Segment Start: DOCUMENT SEGMENT

A length of DNA tightly coiled. They are only visible during cell division, each chromosome is one molecule of DNA mech species has a specific number of chromosomes e.g. in humans the diploid number is 46 and haploid number is 23. Daughter cells contain an exact copy of the instructions in the parent cell. When visible DNA has replicated itself. The DNA replicas are called sister chromatids which end up in the daughter cells.

Question 25

Define histone?

Answer 25

Proteins which chromosomes coil around.

Question 26

Define gene?

Answer 26

Specific sections of DNA that code for specific polypeptides and functional RNA.

Question 27

Define allele?

Answer 27

Different variations of the same gene.

Question 28

Define gene locus?

Answer 28

The fixed position of a gene on a particular strand of DNA.

Question 29

The genetic code?

Segment End: DOCUMENT SEGMENT
Segment Start: SOURCE MATERIAL

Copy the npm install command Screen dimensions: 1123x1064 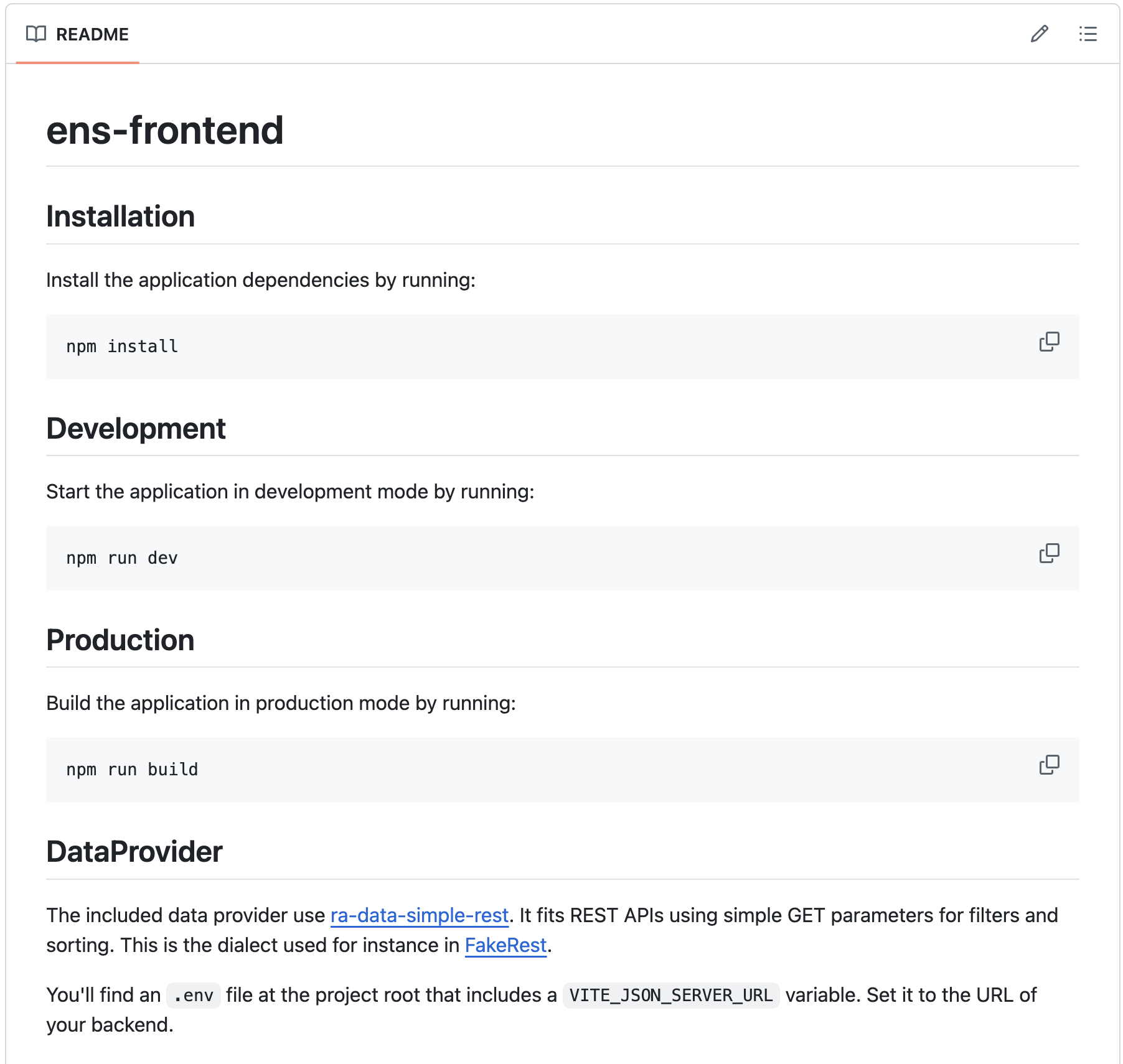[x=1049, y=342]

Segment End: SOURCE MATERIAL

PROBLEM
Please carry on the biology flashcards about chromosomes and genes from the point where they stop.

RESULT OF THIS TASK
Answer 29

The existence of the triplet code was confirmed by Francis Crick in 1961. It is degenerate, each amino acid is coded for by one than one triplet. A triplet means that 3 bases of DNA codes for a specific amino acid. It is universal and found in most living organisms. It is non-overlapping and is always read in in direction and in triplets. The same triplets always start and a to the strand of DNA.

Question 30

Evaluate the genetic code?

Answer 30

The base sequence allows different information to be stored, it is double stranded to allow for replication. It has a sugar phosphate backbone for strength and its long to store a lot. It is helical so it is compact and has hydrogen bonds to allow unzipping.

Question 31

Define exon?

Answer 31

Sections of DNA within a gene that code for an amino acid.

Question 32

Define intron?

Answer 32

In eukaryotes much of the DNA doesn’t code for amino acids. There are multiple repeated sequences between genes and introns within a gene which don’t code for amino acids and aren’t useful.

Question 33

DNA in eukaryotes?

Answer 33

Liner, larger and associated with proteins, forms chromosomes and has 80s (larger) ribosomes.

Question 34

DNA in prokaryotes?

Answer 34

Circular, smaller and not associated with proteins. It forms plasmids and has 70s (smaller) ribosomes.

Question 35

What do chromosomes appear as?

Answer 35

Two threads joined at a single point called the centromere. Each thread is called a chromatid.

Question 36

Homologous chromosomes?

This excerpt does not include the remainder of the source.